Hij werd lid van de Technical Committee van de EBU (European Broadcasting Union), de Europese Omroep Unie en de Technische Kommission ARD/ZDF/ORF/SRG; Duitsland, Oostenrijk en Zwitserland en vervolgens Kroonlid in het NOS bestuur. In de laatste functie deed hij ervaring op in besluitvormingsprocessen met variabelen van niet uitsluitend rationele aard.

Als lid van het dagelijks bestuur, de Raad van Beheer van de NOS, was hij eindverantwoordelijk voor het Facilitair Bedrijf. Dat omvatte de radio- en televisieproductie, de uitzendprocessen, de Fonotheek en muziekbibliotheek, de technische diensten, de audiovisuele archieven alsmede de omroeporkesten, ensembles en het Groot Omroepkoor.

Hij verleende medewerking aan de voorbereiding en de totstandkoming van de Mediawet, waarin de door zendgemachtigden niet gewenste verzelfstandiging van het Facilitair Bedrijf. De toenmalige minister van OC&W, Brinkman, vroeg hem de belangen van het Facilitair Bedrijf veilig te stellen in een omroeppolitiek vijandig klimaat.

Hij was één van de formele oprichters van het Nederlands Omroepproductie Bedrijf op 31 december 1987 en werkte hij als lid van de hoofddirectie van het NOB tot 1989.

Hij bekleedde qualitate qua vele omroep nevenfuncties, waaronder lid van de raad van commissarissen van NOZEMA, het omroep zenderpark, het pensioenfonds van de omroep PNO en de CCA, de Commissie Collectieve Arbeidsvoorwaarden. In 1982 wordt hij lid van de raad van toezicht van het OLVG. In die hoedanigheid haalde hij in 1996 Emile Lohman in dit bestuur.

Na de NOS

Van 1989 tot 1992 was hij zakelijk directeur bij het Koninklijk Concertgebouworkest te Amsterdam met als opdracht het orkest uit de rode cijfers te halen.

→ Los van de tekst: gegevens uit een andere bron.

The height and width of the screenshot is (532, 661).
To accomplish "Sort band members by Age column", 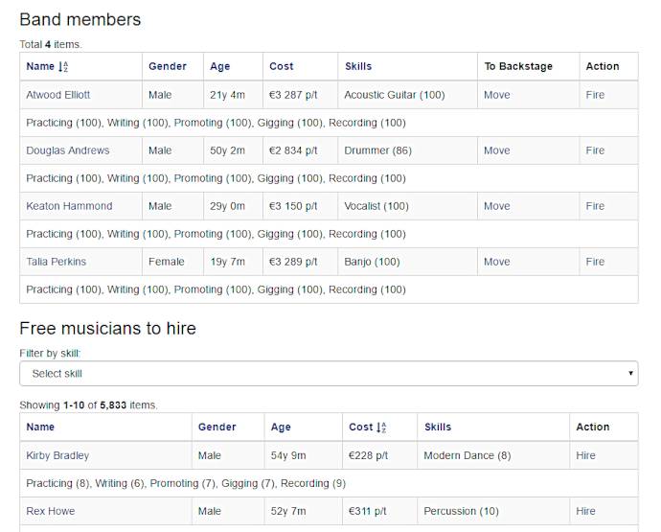I will [220, 67].
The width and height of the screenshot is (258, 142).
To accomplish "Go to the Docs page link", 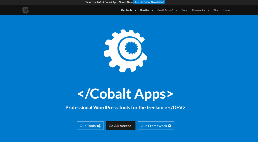I will tap(184, 10).
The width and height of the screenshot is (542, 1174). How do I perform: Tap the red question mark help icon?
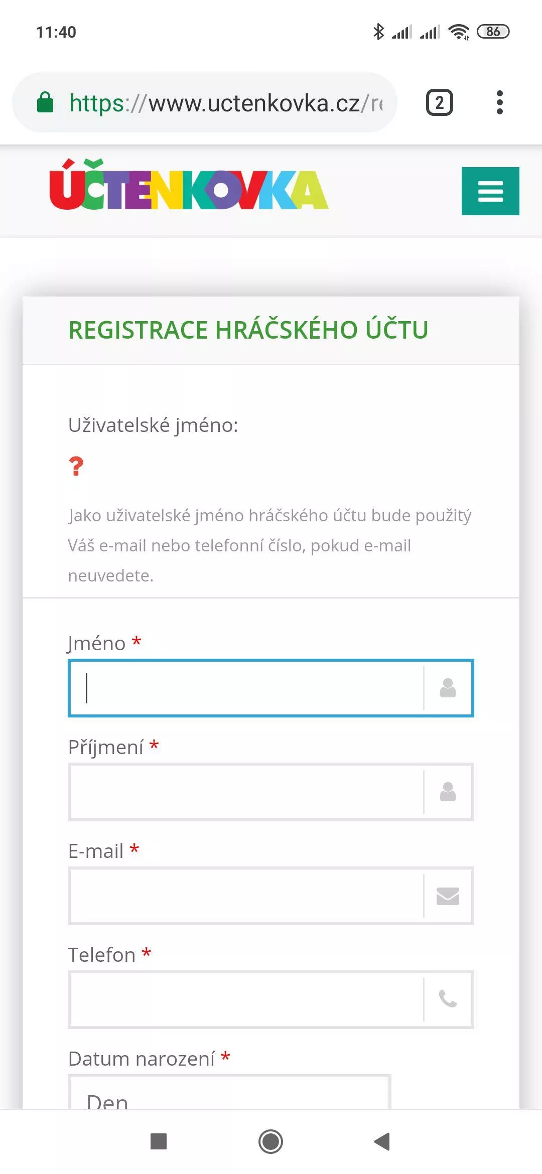(76, 466)
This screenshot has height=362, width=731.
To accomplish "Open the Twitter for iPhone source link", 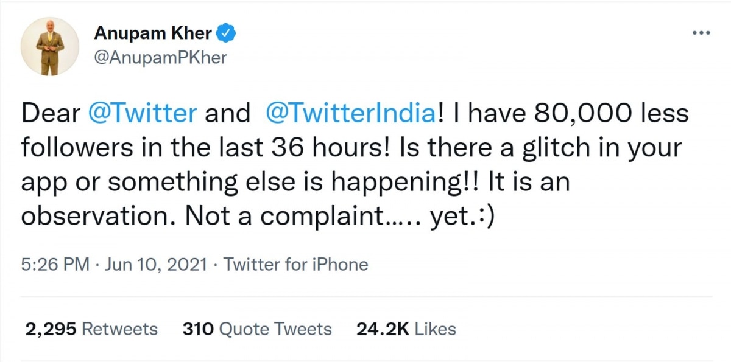I will coord(296,265).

Van 1992 tot 2003 tot zijn pensioen was hij Algemeen Directeur bij het intussen Koninklijk CB, Centraal Boekhuis B.V. in Culemborg. Dit bedrijf is wereldwijd toonaangevend op het terrein van logistiek en integrale dienstverlening. Hij reorganiseerde de ICT-afdeling tot een web-georiënteerde werkomgeving voor zowel interne toepassingen als voor de aangesloten uitgevers en boekhandelaren. Uniek daarbij is de scope van het supply chain management van uitgever tot boekverkoper. Ook was hij de initiatiefnemer van de ontwikkeling van printing on demand en de invoering van de RFID chip voor interne logistieke doeleinden en als beveiligings-chip voor de boekhandel.